DOCUMENT PASSAGE:
---
A Situation Hid Events

This was seen in the Event Audit History Advisory section:

50,EVENTAUDIT1013W,TEMS,Situations [4] lost [merged] events Multiple Events with same DisplayItem at same TEMS second – see EVENTREPORT004

And in that report section:

EVENTREPORT004: Situations with Multiple results at TEMS with same DisplayItem at same second

Situation,Type,Agent_Second,Results,Agent,Atomize,Atom,

ccp_errlog_xul1_aix,Pure,1180331084920000,4,z9x_z9xssodb01:KUL,ULLOGENT.ENTRYDESC,DE3B8540: PATH HAS FAILED,

There is a situation ccp_errlog_xul1_aix. It is Pure [looking at a log]. At the TEMS second 1180331084920000 [2018-03-31 08:49:20] 4 results were seen. The agent name was z9x_z9xssodb01:KUL – a Unix Log Agent. The displayItem was ULLOGENT.ENTRYDESC [the description] and the value that all four results had was “DE3B8540: PATH HAS FAILED, “

Only a single result will be reported, unless you have the TEMS configured for “One Row One Result“.  However the alert from three of the four detected conditions has been lost forever. Monitoring has been degraded since you are not getting all the information that is available. If the information is important, you should probably consider setting a different DisplayItem – if possible. Otherwise you can use the “One Row One Result” configuration.

It is also important to determine if the information is really useful. Probably it is because someone constructed the situation. However in the case it is not really useful, the situation should be stopped and deleted.

Deep dive Into the report details

Scan or search ahead for Report 999. It is sorted by first node, then situation, then by Time at the TEMS. I will first describe what you see and the guidance from the column description line.

EVENTREPORT999: Full report sorted by Node/Situation/Time

Situation,Node,Thrunode,Agent_Time,TEMS_Time,Deltastat,Reeval,Results,Atomize,DisplayItem,LineNumber,PDT

Situation – Situation Name, which can be different from the Full Name that you see in situation editor, like too long or other cases.

Node – Managed System Name or Agent Name

Thrunode – The managed system that knows how to communicate with the agent, the remote TEMS in simple cases

Agent_Time – The time as recorded at the Agent during TEMA processing. You will see cases where the same Agent time is seen in multiple TEMS seconds because the Agent can produce data faster than then TEMS can process it at times. Simple cases have a last three digits of 999. Other cases will have tie breakers of 000,001,…,998 when a lot of data is being generated. This the UTC [earlier GMT] time at the agent.
---
RAW RECORDS:
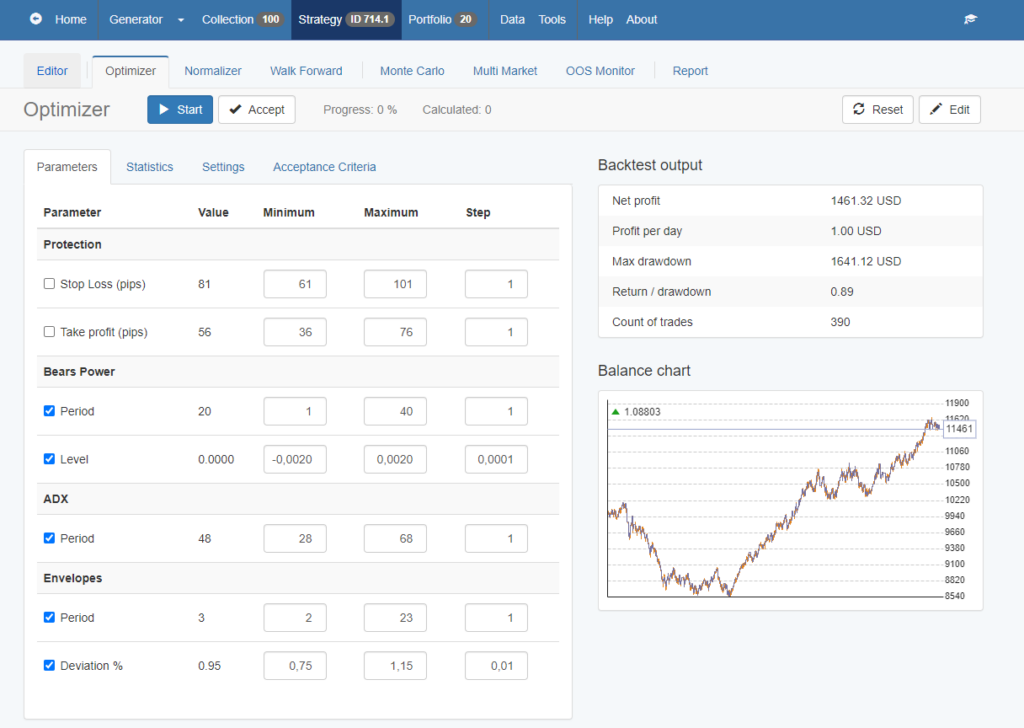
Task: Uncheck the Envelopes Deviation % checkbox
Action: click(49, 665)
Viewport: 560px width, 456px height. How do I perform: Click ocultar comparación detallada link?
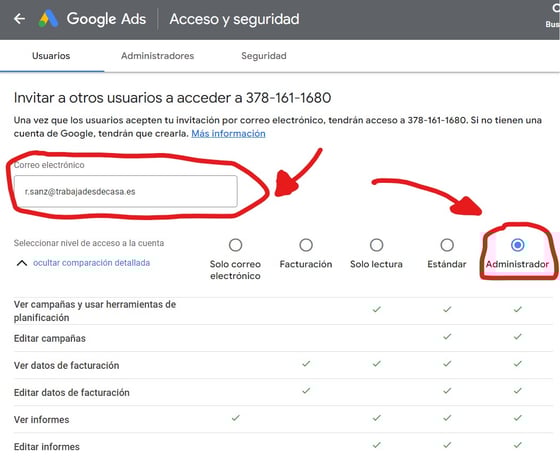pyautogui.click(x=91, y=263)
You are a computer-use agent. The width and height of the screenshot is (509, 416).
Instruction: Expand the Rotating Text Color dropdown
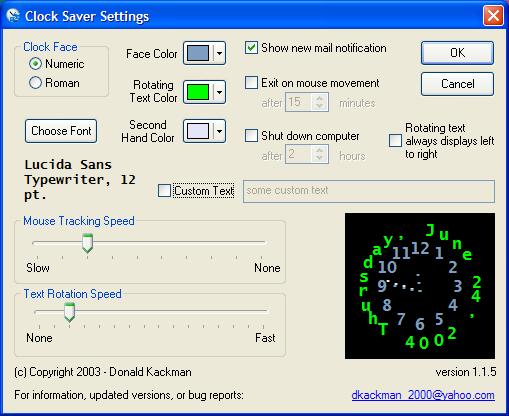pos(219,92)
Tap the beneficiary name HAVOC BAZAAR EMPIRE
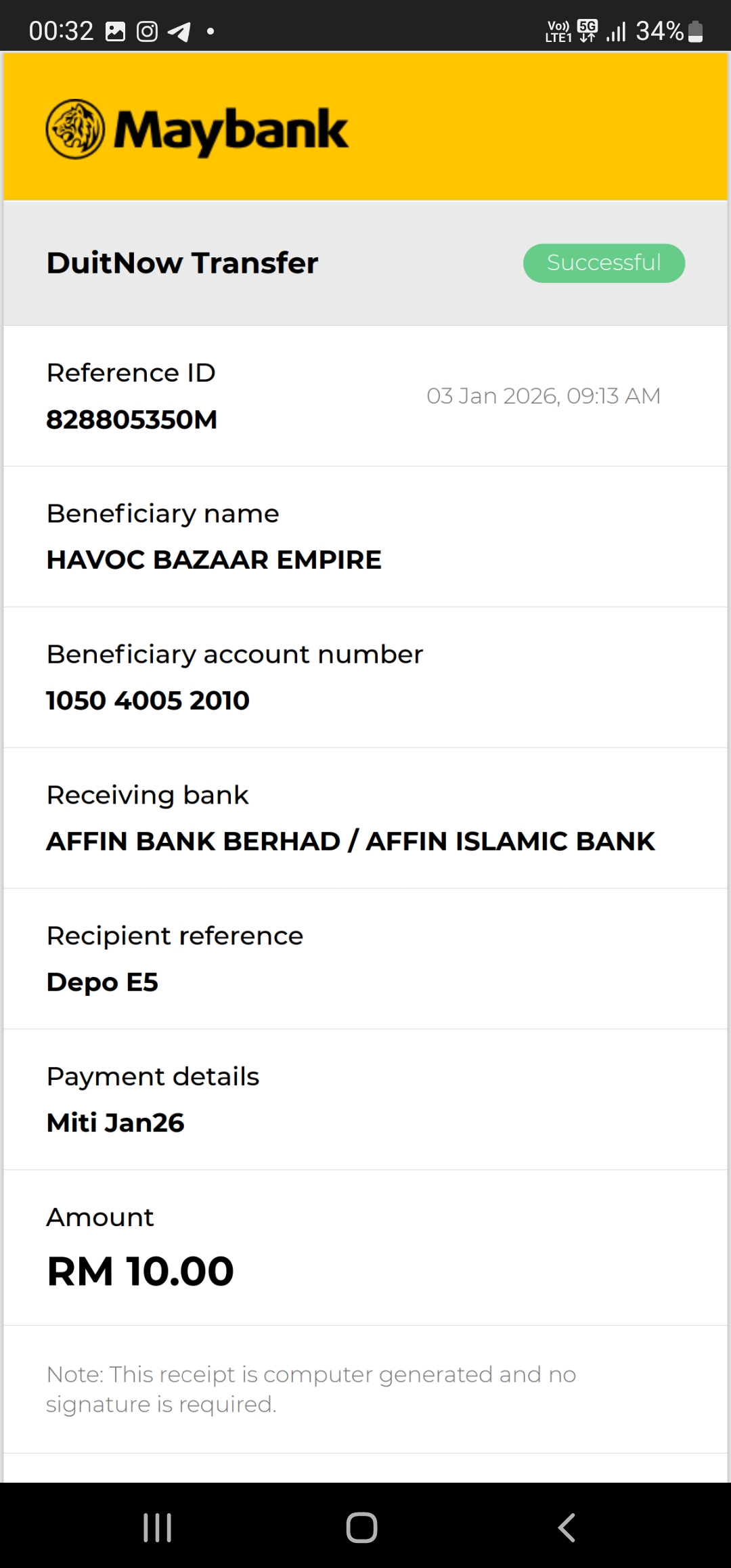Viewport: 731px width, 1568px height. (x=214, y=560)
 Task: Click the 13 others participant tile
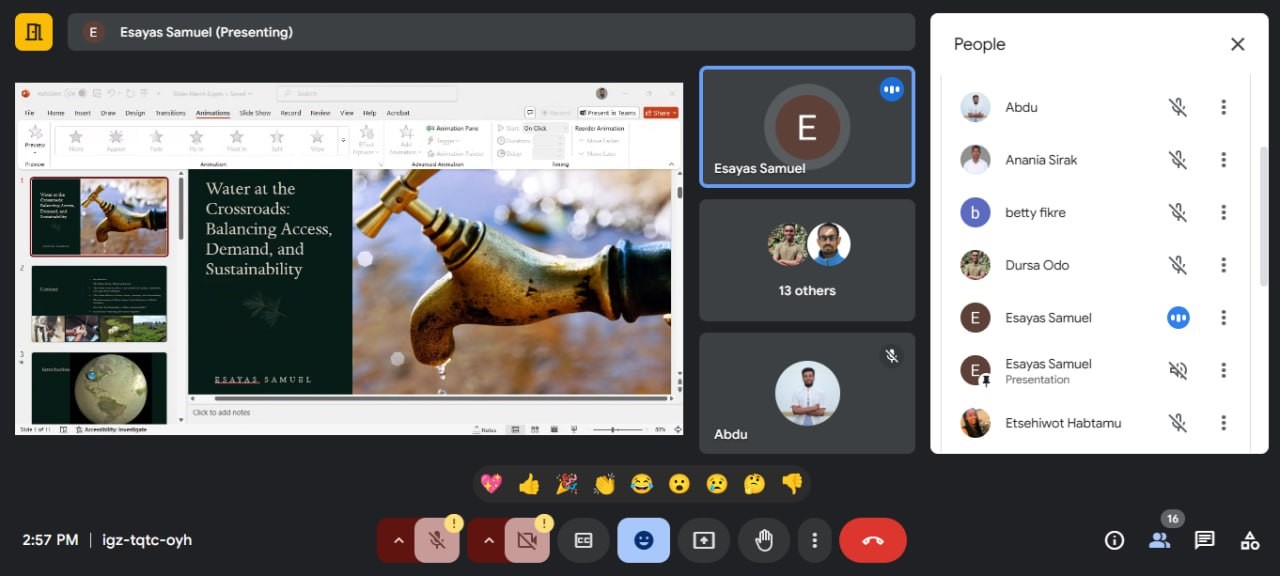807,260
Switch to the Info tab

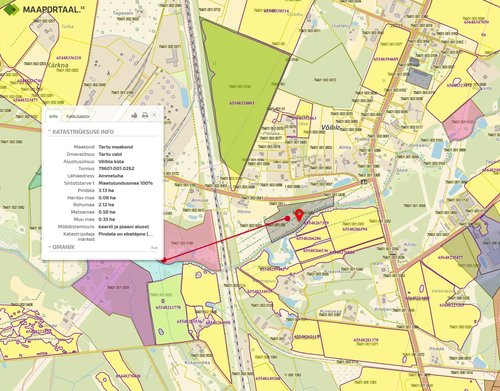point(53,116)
---
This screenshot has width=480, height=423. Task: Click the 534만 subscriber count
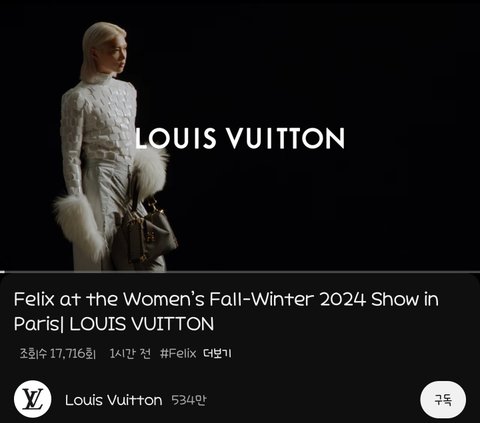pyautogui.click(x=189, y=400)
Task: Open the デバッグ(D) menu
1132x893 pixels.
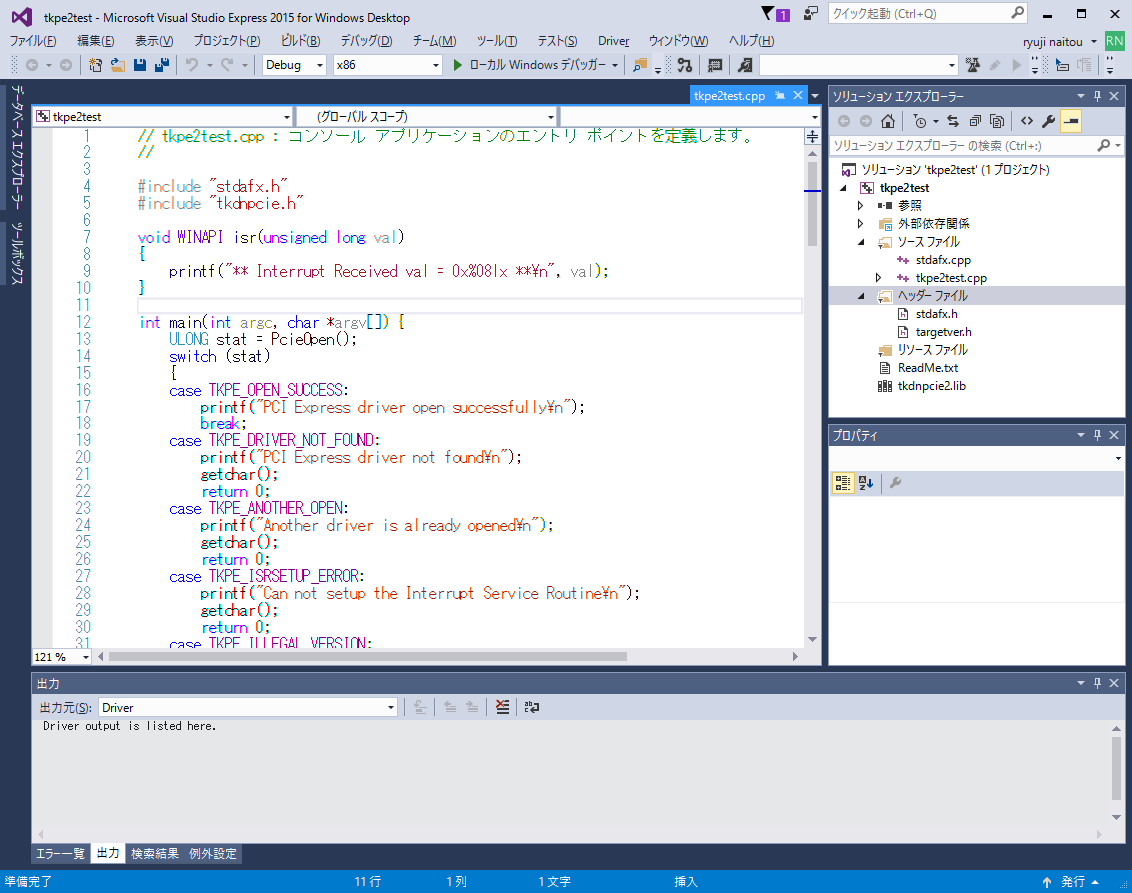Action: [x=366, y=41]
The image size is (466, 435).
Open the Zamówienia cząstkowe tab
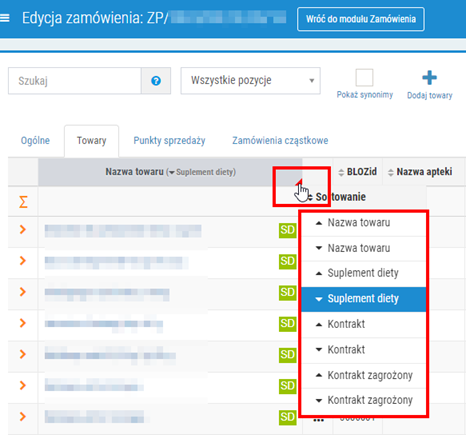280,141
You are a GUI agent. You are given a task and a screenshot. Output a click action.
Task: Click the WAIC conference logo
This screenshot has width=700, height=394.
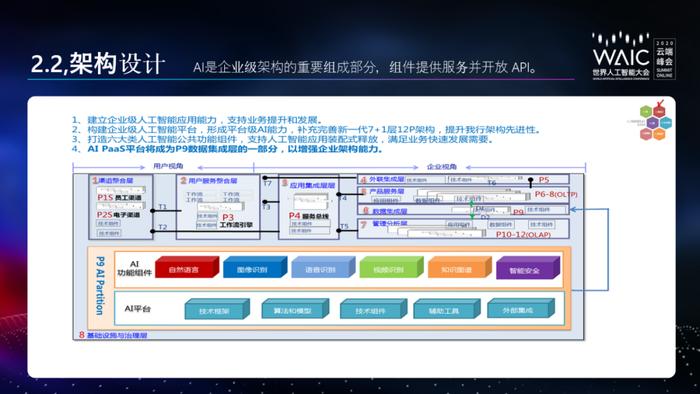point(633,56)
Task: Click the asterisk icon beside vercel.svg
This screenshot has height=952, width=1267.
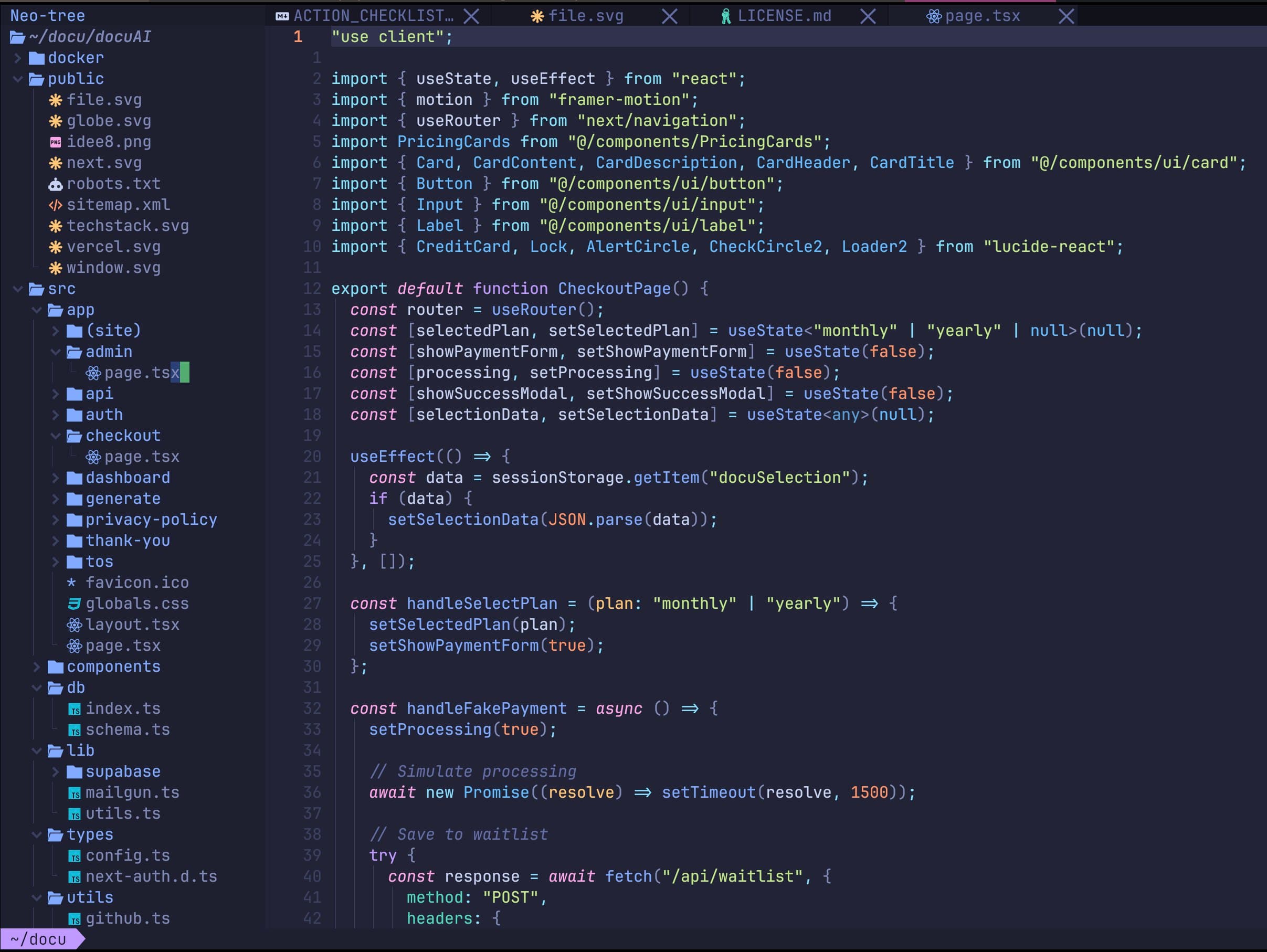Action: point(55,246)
---
CHALLENGES:
A - In the event audit passage, what date and time does the TEMS second 1180331084920000 stand for?
B - Carry on the event audit passage from the point where it stops.
The lines have no part in this work.

RESPONSES FOR EACH TASK:
A - 2018-03-31 08:49:20

B -
TEMS_Time – The time as recorded at the TEMS during processing. This the UTC [earlier GMT] time.

Deltastat – event status. You generally see Y for open and N for close. There are more not recorded here.

Reeval – Sampling interval [re-evaluation] in seconds and 0 means a pure event.

Results – How many results were seen. The simplest cases are 1 and you would see that if you used -allresults control. In this report you only get a warning when there are multiple results.

Atomize – The table/column specification of the value used for Atomize. It can be null meaning not used.

DisplayItem – The value of the atomize in this instance. Atomize is just the [up to] first 128 bytes of another string attribute.

LineNumber – A debugging helper that tells what line of the TSITSTSH data dump supplied this information

PDT  – The Predicate or Situation Formula as it is stored.

The Descriptor line – before we see the results.

ccp_errlog_xul1_aix,z9x_z9xssodb01:KUL,REMOTE_usrdrtm041ccpr2,1180331084920999,1180331084920000,Y,0,4,ULLOGENT.ENTRYDESC,DE3B8540: PATH HAS FAILED,2602,*IF ( ( *VALUE Log_Entries.Log_Path *EQ ‘/var/adm/ras/’ *AND *VALUE Log_Entries.Log_Name *EQ errlog *AND *VALUE Log_Entries.Type *EQ P *AND *VALUE Log_Entries.Class *EQ Hardware *AND *SCAN Log_Entries.Description *NE 4865FA9B *AND *SCAN Log_Entries.Description *NE 476B351D ) *OR ( *VALUE Log_Entries.Log_Path *EQ ‘/var/adm/ras/’ *AND *VALUE Log_Entries.Log_Name *EQ errlog *AND *VALUE Log_Entries.Type *EQ U *AND *SCAN Log_Entries.Description *EQ 4B6BA416 ) ) *UNTIL ( *TTL 7:00:00:00 ),

Following the descriptor line is one or more P [Predicate/formula] lines as used as the Agent logic, followed by the results contributing to the TEMS logic.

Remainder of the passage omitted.